REPUBLIKA.CO.ID,JAKARTA--Panitia Kerja (Panja) Penegakan Hukum Komisi III DPR mengaku sudah mendapatkan izin dari Jaksa Agung untuk memintai keterangan dari Ketua Tim Penyidik kasus Sistem Administrasi Badan Hukum (Sisminbakum) di Departemen Hukum dan HAM. Pemanggilan ini menurut anggota Panja, Syarifuddin Suding untuk menelusuri keterlibatan sejumlah pihak yang belum tersentuh hukum dalam kasus Sisminbakum.
"Jaksa Agung sudah memberi ijin 1000 persen untuk pemanggilan Jaksa Penyidik Farid Haryanto," kata Syarifuddin selepas menyambangi Kejaksaan Agung, Rabu (16/6) sore. Saat ini, Farid Haryanto menjabat sebagai Direktur Penuntutan Jaksa Agung Muda Tindak Pidana Khusus di Kejaksaan Agung.
Dituturkan dia, rencana pemanggilan ini bermula dari laporan Terpidana kasus Sisminbakum, Yohannes Waworuntu, salah seorang terpidana kasus Sisminbakum ke Komisi III DPR RI. Di Komisi III, Yohannes yang mantan direktur utama PT PT Sarana Rekatama Dinamika (SRD) mengeluhkan proses hukum terhadap dia yang menurutnya tak adil. Yohannes sudah diputuskan Mahkamah Agung bersalah, dan harus menjalani lima tahun kurungan penjara terkait kasus ini.

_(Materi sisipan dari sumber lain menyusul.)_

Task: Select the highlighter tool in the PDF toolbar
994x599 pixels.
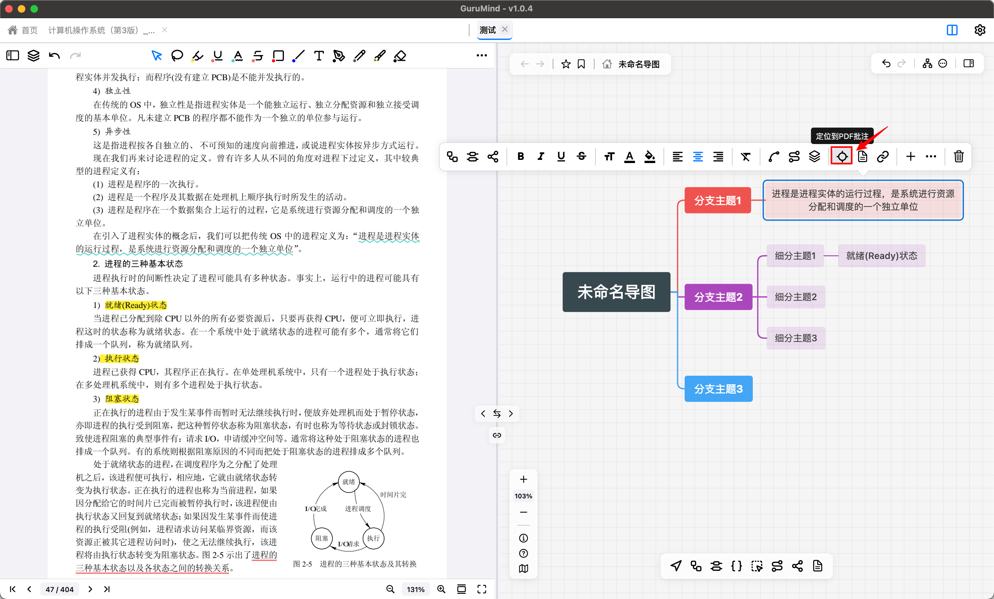Action: [x=197, y=56]
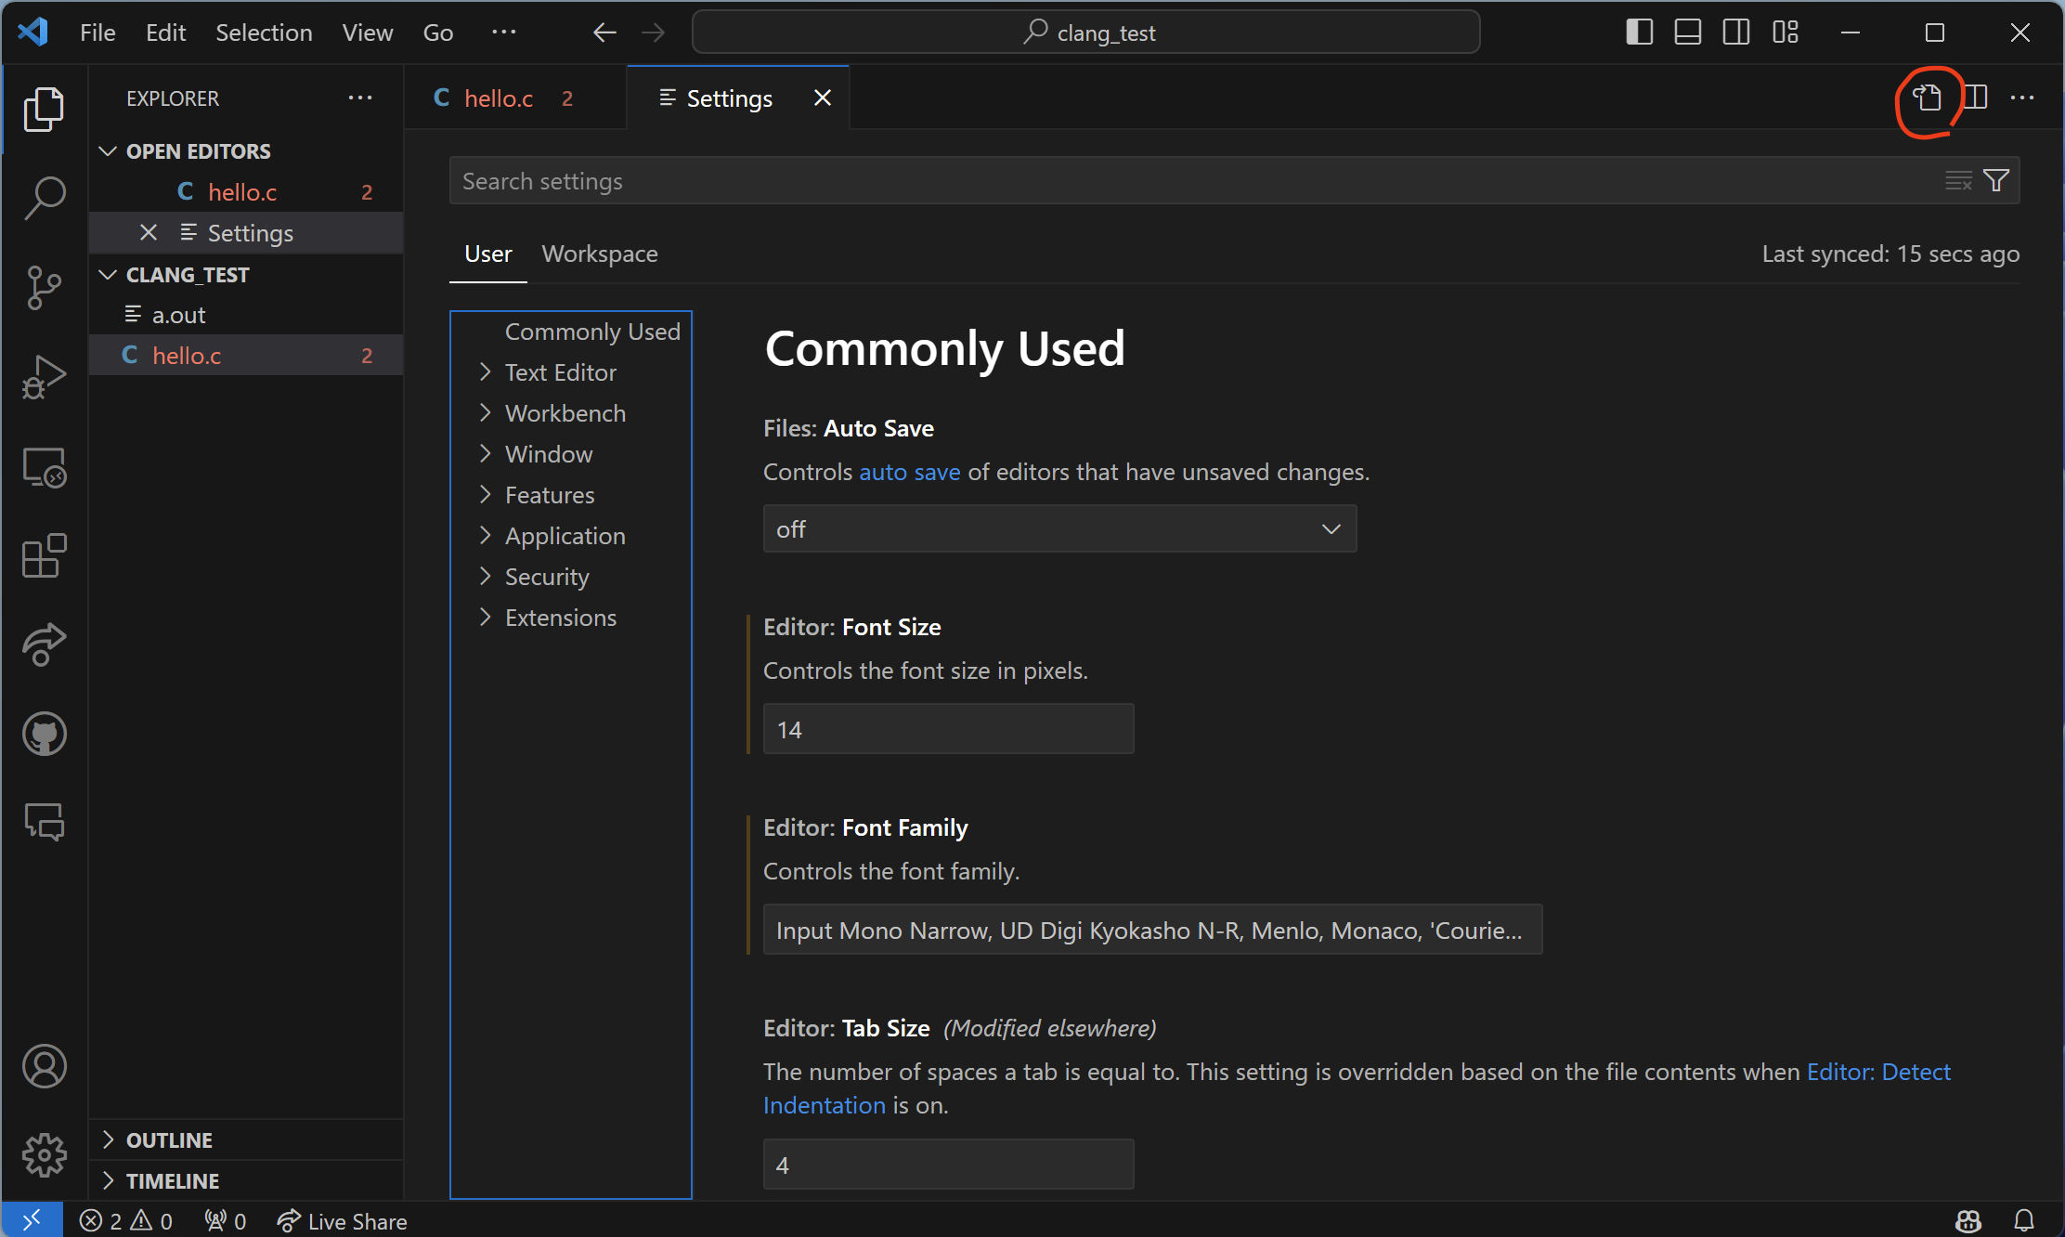Screen dimensions: 2065x1237
Task: Open hello.c in the CLANG_TEST folder
Action: (187, 356)
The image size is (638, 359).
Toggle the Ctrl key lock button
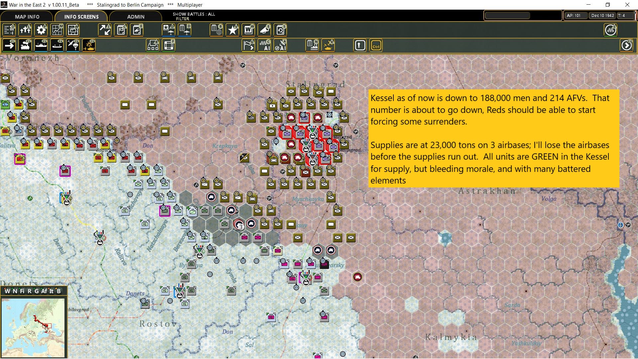[x=376, y=46]
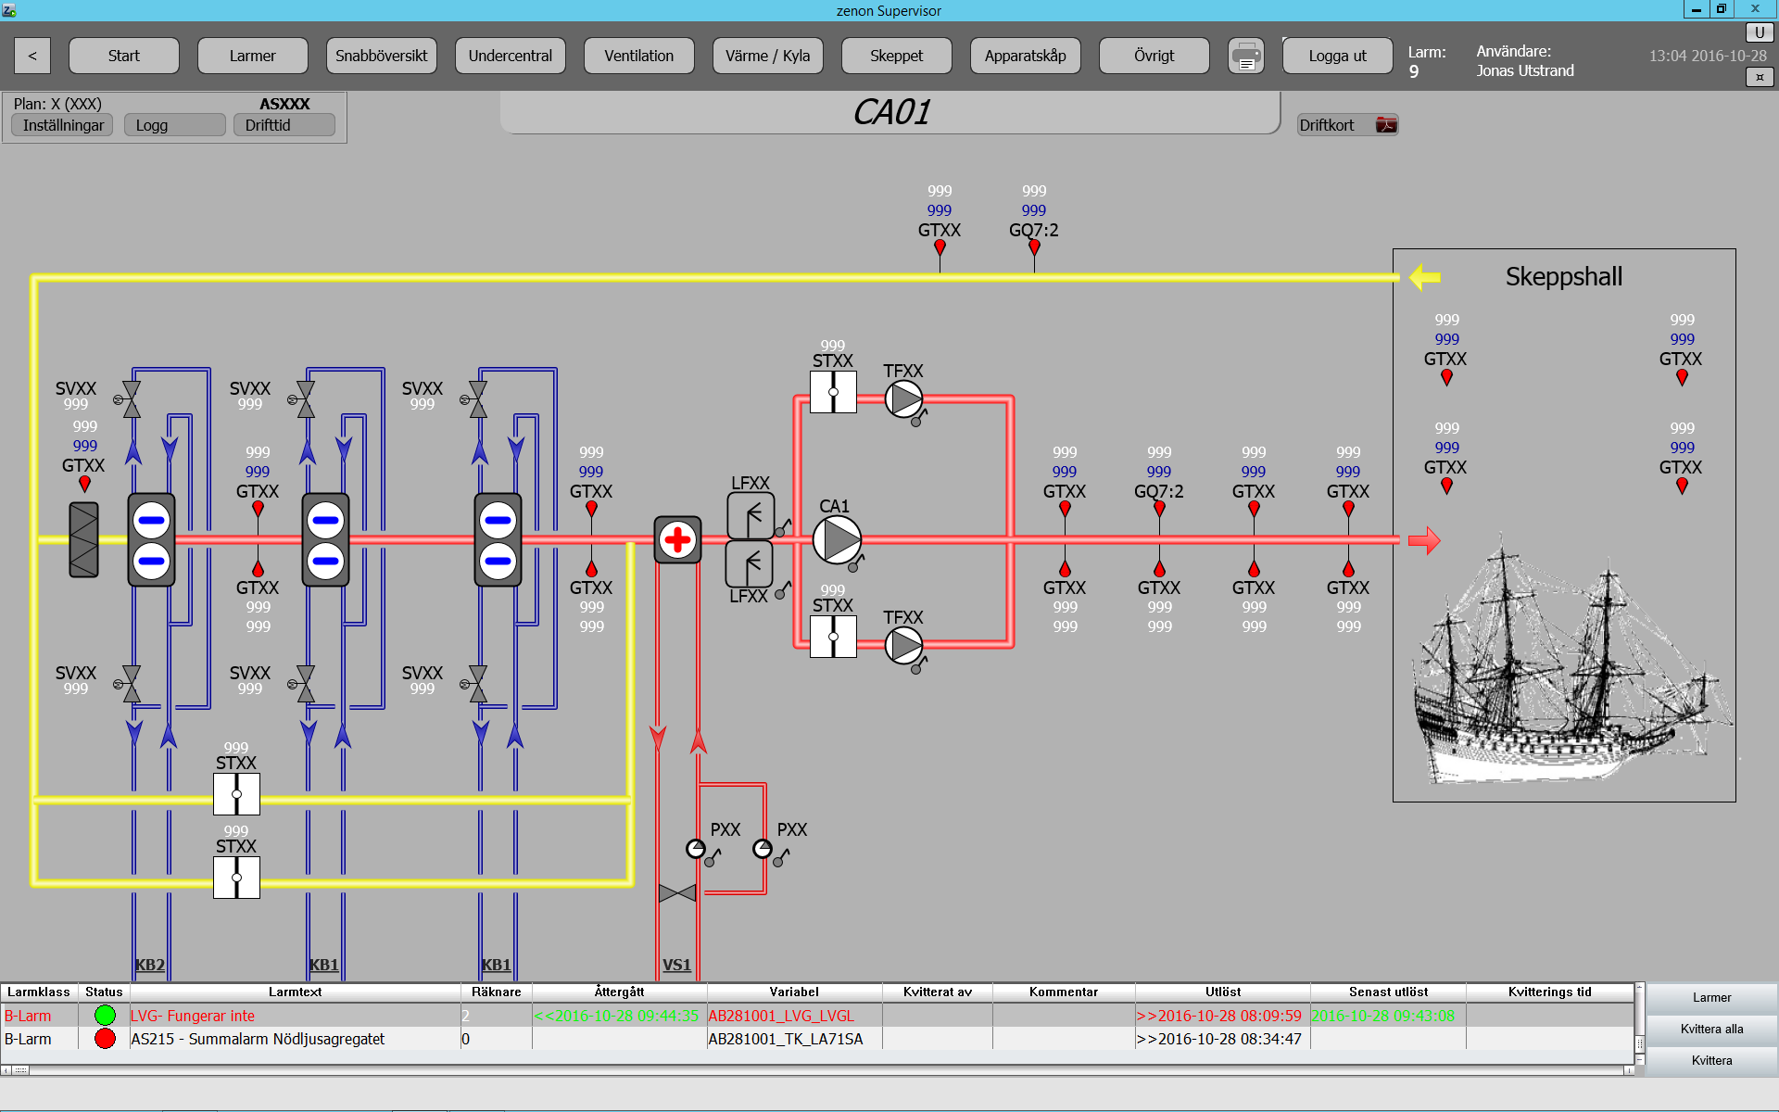Click the red status indicator of AS215 alarm
Viewport: 1779px width, 1112px height.
pyautogui.click(x=105, y=1039)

Yohannes juga, menurut Syarifuddin, menyebutkan sejumlah pihak yang diduga kuat ikut terlibat tersebut adalah Komisaris PT SRD, Hartono Tanoe Soedibyo, dan mantan Menteri Hukum dan HAM, Yusril Izha Mahendra. "Jadi permintaan ini memang tak terlepas dari dugaan keterlibatan pihak-pihak yang disebutkan itu," lanjut Syarifuddin.
Dari pemanggilan ini, diharapkan Syarifuddin akan dihasilkan sejumlah rekomendasi. Panja akan meneruskan rekomendasi ini untuk ditindak lanjuti oleh aparat penegak hukum.
Sejauh ini, kejaksaan sudah menetapkan lima orang tersangka dalam kasus korupsi Acces Fee Sisminbakum ini.Tiga diantara para terdakwa tersebut sudah divonis bersalah. Di antaranya adalah mantan Dirjen Administrasi Hukum Umum (AHU) Syamsuddin Manan Sinaga dan Romli Atmasasmita, dan Direktur Utama PT Sarana Rekatama Dinamika (SRD) Yohanes Waworuntu.
Masih dua terdakwa yang menunggu hasil dari proses persidangan. Mereka adalah mantan Dirjen AHU Zulkarnaen Yunus dan mantan Ketua Koperasi Pengayoman Pegawai Departemen (KPPDK) Ali Amran Zanah, masih dalam proses.
Kasus Sisminbakum bermula saat Depkumham dengan rekanan PT SRD diketahui memungut acces fee sebesar Rp 1.000.000 dari permohonan pendirian dan perubahan badan hukum, dan Rp 350 ribu dari pemesanan nama perusahaan per akta. Padahal, dalam Peraturan Pemerintah (PP) no 87 tahun 2000 tentang perubahan tarif atas Jasa Penerimaan Negara Bukan Pajak di Depkumham, untuk pembentukan, pengesahan, dan pendirian, atau perubahan anggaran dasar perseroan, hanya dikenakan tarif sebesar Rp 200 ribu saja per akta.
Kebijakan tarif tersebut dimulai saat mantan Dirjen AHU, Romli Atmasasmita mengeluarkan kebijakan memindahkan sistem pelayanan hukum di bidang pengesahan akta pendirian atau persetujuan atau laporan perubahan anggaran dasar dari sistem manual ke sistem elektronik pada 2001 lalu. Keputusan itu kemudian dikuatkan dengan surat keputusan yang dikeluarkan mantan Menkumham, Yusril Izha Mahendra, tahun 2002. Kerugian negara selama rentang 2002-2006 akibat pelaksanaan sistem ini menurut JPU mencapai Rp 193 miliar lebih.